Generation of Human Induced Pluripotent Stem (Ips) Cells in Serum- and Feeder-Free Defined Culture and TGF-Β1 Regulation of Pluripotency

Human Embryonic Stem cells (hESCs) and human induced Pluripotent Stem cells (hiPSCs) are commonly maintained on inactivated mouse embryonic fibroblast as feeder cells in medium supplemented with FBS or proprietary replacements. Use of culture medium containing undefined or unknown components has limited the development of applications for pluripotent cells because of the relative lack of knowledge regarding cell responses to differentiating growth factors. In addition, there is no consensus as to the optimal formulation, or the nature of the cytokine requirements of the cells to promote their self-renewal and inhibit their differentiation. In this study, we successfully generated hiPSCs from human dental pulp cells (DPCs) using Yamanaka's factors (Oct3/4, Sox2, Klf4, and c-Myc) with retroviral vectors in serum- and feeder-free defined culture conditions. These hiPSCs retained the property of self-renewal as evaluated by the expression of self-renewal marker genes and proteins, morphology, cell growth rates, and pluripotency evaluated by differentiation into derivatives of all three primary germ layers in vitro and in vivo. In this study, we found that TGF-β1 increased the expression levels of pluripotency markers in a dose-dependent manner. However, increasing doses of TGF-β1 suppressed the growth rate of hiPSCs cultured under the defined conditions. Furthermore, over short time periods the hiPSCs cultured in hESF9 or hESF9T exhibited similar morphology, but hiPSCs maintained in hESF9 could not survive beyond 30 passages. This result clearly confirmed that hiPSCs cultured in hESF9 medium absolutely required TGF-β1 to maintain pluripotency. This simple serum-free adherent monoculture system will allow us to elucidate the cell responses to growth factors under defined conditions and can eliminate the risk might be brought by undefined pathogens.
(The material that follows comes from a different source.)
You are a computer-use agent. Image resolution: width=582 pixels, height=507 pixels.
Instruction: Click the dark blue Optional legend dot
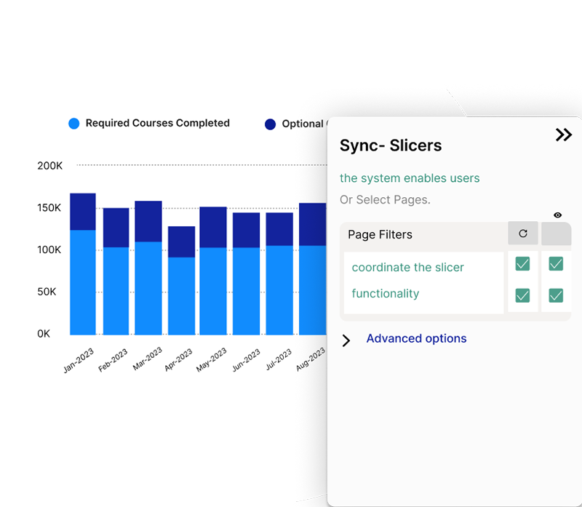pos(271,124)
人类胚胎干细胞（Human Embryonic Stem cells, hESCs）与人类诱导多能干细胞（human induced Pluripotent Stem cells, hiPSCs）通常以灭活的小鼠胚胎成纤维细胞作为饲养层细胞，在添加胎牛血清（FBS）或专有替代物的培养基中进行培养。使用含有未定义或未知成分的培养基，因对细胞响应分化性生长因子的机制认知相对匮乏，限制了多能细胞应用的发展。此外，在促进细胞自我更新、抑制分化所需的最优配方，以及细胞因子需求的本质方面，目前尚未达成共识。 本研究在无血清、无饲养层的限定性培养条件下，利用逆转录病毒载体递送山中伸弥因子（Oct3/4、Sox2、Klf4及c-Myc），成功从人类牙髓细胞（human dental pulp cells, DPCs）中诱导生成了hiPSCs。通过自我更新标志物基因与蛋白的表达、细胞形态、生长速率对其自我更新特性进行评估；通过体外及体内分化为三个原始胚层的衍生物对其多能性进行验证，结果显示这些hiPSCs保留了多能干细胞的特性。 本研究发现，转化生长因子-β1（TGF-β1）以剂量依赖方式上调多能性标志物的表达水平。但随着TGF-β1剂量升高，限定培养条件下培养的hiPSCs生长速率受到抑制。此外，短期培养时，在hESF9或hESF9T培养基中培养的hiPSCs形态相似，但在hESF9中维持培养的hiPSCs无法传代超过30次。该结果明确证实：在hESF9培养基中培养的hiPSCs绝对需要TGF-β1以维持多能性。 这一简便的无血清贴壁单层培养系统，将有助于我们在限定条件下阐明细胞对生长因子的响应，同时可消除未定义病原体可能带来的潜在风险。